Although this beautiful specimen of ancient art was found about the middle of the sixteenth century, inclosed in a marble sarcophagus within a sepulchral chamber under the Monte del Grano, near Rome, and although the date of its production is unknown, yet its being a work of ancient Grecian art is undoubted; and the exquisite beauty of its form has been universally acknowledged, both during the time it remained in the palace of the Barberini family at Rome, and since it was added to the treasures of the British Museum. The forms and proportions of this gem of art appear to me to yield an obedience to the great harmonic law of nature, similar to that which I have instanced in the proportions and contour of the best specimens of ancient Grecian architecture.
Let the line A B ([Plate XII.]) represent the full height of the vase. Through A draw A a, and through B draw B b indefinitely, A a making an angle of (¹⁄₂), and B b an angle of (¹⁄₃), with the vertical. Through the point C, where A a and B b intersect one another, draw D C E vertical. Through A C and B respectively, draw A D, C F, and B E horizontal. Draw similar lines on the other side of A B, and the rectilinear portion of the diagram is complete.
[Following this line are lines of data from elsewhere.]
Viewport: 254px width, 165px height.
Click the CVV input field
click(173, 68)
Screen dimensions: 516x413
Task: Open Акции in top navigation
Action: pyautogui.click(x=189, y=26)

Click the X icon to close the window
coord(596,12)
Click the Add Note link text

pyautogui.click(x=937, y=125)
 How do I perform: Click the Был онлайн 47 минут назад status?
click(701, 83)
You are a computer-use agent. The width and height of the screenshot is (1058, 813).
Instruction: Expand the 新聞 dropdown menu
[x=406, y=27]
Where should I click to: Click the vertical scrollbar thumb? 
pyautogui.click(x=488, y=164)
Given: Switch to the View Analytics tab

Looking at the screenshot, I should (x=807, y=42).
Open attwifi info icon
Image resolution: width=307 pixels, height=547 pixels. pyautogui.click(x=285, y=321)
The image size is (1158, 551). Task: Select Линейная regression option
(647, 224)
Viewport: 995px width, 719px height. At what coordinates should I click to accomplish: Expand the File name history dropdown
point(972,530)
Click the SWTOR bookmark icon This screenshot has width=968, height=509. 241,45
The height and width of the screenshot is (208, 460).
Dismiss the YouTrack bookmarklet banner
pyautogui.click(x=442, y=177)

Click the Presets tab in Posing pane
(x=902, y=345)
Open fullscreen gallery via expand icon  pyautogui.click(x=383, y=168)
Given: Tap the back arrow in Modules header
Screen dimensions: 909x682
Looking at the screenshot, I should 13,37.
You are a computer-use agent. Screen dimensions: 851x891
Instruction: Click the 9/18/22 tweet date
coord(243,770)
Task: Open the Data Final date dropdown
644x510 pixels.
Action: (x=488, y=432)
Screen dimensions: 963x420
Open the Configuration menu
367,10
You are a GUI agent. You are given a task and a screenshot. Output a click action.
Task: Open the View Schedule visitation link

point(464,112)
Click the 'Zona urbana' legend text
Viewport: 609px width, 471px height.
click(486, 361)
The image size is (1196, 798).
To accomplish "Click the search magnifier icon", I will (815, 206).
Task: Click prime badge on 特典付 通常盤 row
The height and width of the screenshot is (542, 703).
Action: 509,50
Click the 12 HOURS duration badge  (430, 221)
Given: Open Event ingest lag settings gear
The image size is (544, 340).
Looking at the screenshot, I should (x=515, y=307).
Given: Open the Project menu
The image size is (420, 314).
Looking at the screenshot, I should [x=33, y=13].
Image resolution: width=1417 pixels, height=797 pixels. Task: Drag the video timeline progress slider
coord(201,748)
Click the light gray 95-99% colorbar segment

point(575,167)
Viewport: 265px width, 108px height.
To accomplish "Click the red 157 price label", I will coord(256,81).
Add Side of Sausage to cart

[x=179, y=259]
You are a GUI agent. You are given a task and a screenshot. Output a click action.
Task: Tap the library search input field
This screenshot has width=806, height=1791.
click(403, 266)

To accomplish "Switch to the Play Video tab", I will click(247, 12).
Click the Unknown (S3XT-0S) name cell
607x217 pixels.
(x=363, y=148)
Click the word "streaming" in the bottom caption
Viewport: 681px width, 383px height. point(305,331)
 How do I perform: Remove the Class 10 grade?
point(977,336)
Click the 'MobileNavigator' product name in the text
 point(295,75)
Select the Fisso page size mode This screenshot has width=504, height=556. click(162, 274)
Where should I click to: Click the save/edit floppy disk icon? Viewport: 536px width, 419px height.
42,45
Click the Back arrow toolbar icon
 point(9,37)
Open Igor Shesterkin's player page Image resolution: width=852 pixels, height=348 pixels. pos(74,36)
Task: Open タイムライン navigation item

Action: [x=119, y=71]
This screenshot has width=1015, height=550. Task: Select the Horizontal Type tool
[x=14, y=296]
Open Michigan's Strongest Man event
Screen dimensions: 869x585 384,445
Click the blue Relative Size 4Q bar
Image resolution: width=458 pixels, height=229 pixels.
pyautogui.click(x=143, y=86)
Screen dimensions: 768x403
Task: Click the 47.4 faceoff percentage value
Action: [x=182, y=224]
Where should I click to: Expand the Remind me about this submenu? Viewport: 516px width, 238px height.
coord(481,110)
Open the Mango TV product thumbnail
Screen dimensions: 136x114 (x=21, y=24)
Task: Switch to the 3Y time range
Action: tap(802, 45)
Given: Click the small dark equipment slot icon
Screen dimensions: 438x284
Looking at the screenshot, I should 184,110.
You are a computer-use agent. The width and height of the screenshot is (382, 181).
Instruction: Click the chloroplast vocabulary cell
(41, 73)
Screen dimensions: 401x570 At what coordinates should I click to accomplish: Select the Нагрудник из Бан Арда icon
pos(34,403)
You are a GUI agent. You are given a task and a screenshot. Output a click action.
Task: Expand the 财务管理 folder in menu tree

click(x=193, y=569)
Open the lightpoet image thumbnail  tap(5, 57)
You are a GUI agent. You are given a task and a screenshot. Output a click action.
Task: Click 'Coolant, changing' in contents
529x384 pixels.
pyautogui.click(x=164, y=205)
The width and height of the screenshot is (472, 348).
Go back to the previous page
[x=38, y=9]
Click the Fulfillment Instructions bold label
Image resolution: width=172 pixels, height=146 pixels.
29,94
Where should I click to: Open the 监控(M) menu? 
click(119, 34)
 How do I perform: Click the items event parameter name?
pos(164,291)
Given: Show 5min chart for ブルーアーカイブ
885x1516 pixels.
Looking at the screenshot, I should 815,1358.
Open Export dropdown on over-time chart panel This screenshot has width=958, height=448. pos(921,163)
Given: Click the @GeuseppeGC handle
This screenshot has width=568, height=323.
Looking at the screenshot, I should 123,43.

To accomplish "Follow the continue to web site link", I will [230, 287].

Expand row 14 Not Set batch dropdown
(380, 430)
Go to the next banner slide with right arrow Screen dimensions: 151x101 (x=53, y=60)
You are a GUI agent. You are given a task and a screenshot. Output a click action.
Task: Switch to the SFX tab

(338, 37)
The curvilinear contour may be thus added:—
Take a cut-out ellipse of (¹⁄₄), whose greater axis is equal to the line A B, and
1st. Place it upon the diagram, so that its circumference may be tangential to the lines C E and C F, and its greater axis m n may make an angle of (¹⁄₅) with the vertical, and trace its circumference.
2d. Place it with its circumference tangential to that of the first at the point m, while its greater axis (of which o p is a part) is in the horizontal, and trace the portion of its circumference q o r.
3d. Place it with its circumference tangential to that of the above at v, while its greater axis (of which u v is a part) makes an angle of (³⁄₁₀) with the vertical, and trace the portion of its circumference s v t.
Thus the curvilinear contour of the body and neck are harmonically determined.
The curve of the handle may be determined by the same ellipse placed so that its greater axis (of which i k is a part) makes an angle of (¹⁄₆) with the vertical.